WHAT YOU NEED TO DO: The stretch from the line with "Image resolution: width=812" through the line with "Click the undo arrow icon" in the records below: write it out exactly, and nothing else.

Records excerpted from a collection
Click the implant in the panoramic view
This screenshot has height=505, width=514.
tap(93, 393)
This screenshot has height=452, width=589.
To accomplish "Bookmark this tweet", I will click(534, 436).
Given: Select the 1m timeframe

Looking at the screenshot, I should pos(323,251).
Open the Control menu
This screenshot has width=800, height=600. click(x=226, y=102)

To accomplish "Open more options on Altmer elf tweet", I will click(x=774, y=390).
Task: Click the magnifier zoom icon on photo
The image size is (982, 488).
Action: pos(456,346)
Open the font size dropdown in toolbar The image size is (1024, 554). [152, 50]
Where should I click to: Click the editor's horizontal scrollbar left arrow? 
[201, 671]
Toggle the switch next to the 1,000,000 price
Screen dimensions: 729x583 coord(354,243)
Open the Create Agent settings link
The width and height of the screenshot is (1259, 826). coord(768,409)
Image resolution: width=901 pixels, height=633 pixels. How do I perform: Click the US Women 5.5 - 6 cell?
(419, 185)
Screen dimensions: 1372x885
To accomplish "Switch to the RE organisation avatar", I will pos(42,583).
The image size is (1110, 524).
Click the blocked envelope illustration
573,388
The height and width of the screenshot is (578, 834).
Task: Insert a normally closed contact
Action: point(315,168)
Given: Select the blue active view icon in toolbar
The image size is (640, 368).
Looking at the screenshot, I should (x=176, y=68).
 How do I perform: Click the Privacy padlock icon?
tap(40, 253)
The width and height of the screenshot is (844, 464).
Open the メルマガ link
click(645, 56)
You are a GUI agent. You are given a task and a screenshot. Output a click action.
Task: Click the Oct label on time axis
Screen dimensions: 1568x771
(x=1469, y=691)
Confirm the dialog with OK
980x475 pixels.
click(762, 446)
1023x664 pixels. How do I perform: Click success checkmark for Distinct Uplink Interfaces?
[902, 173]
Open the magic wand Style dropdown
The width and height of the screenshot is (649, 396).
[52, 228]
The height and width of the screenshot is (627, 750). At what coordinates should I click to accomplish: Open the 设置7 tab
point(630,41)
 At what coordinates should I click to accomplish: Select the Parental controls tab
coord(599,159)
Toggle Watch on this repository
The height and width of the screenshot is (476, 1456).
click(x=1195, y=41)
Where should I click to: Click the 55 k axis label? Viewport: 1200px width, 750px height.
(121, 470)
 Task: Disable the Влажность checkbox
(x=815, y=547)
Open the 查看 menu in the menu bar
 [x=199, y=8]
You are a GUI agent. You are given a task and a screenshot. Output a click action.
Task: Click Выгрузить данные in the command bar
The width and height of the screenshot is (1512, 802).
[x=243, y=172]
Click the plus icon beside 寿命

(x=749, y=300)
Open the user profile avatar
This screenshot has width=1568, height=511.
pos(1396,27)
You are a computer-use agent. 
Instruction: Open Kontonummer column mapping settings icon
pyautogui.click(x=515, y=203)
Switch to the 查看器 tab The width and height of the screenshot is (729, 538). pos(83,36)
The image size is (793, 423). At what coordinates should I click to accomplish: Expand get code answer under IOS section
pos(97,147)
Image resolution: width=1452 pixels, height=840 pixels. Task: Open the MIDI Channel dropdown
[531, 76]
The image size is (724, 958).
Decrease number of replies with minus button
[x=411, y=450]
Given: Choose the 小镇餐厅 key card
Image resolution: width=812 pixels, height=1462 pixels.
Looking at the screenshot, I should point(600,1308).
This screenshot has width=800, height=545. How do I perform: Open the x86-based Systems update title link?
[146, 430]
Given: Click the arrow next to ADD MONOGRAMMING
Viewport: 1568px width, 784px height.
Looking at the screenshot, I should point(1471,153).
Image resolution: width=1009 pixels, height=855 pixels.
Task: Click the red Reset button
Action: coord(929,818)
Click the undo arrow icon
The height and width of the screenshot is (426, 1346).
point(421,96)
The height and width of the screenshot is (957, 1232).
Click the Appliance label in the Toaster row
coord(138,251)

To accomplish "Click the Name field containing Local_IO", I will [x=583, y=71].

SOLUTION TO THIS TASK:
Image resolution: width=812 pixels, height=1462 pixels.
Looking at the screenshot, I should point(600,1308).
This screenshot has width=800, height=545. How do I perform: Open the x86-based Systems update title link?
[146, 430]
Given: Click the arrow next to ADD MONOGRAMMING
Viewport: 1568px width, 784px height.
Looking at the screenshot, I should point(1471,153).
Image resolution: width=1009 pixels, height=855 pixels.
Task: Click the red Reset button
Action: coord(929,818)
Click the undo arrow icon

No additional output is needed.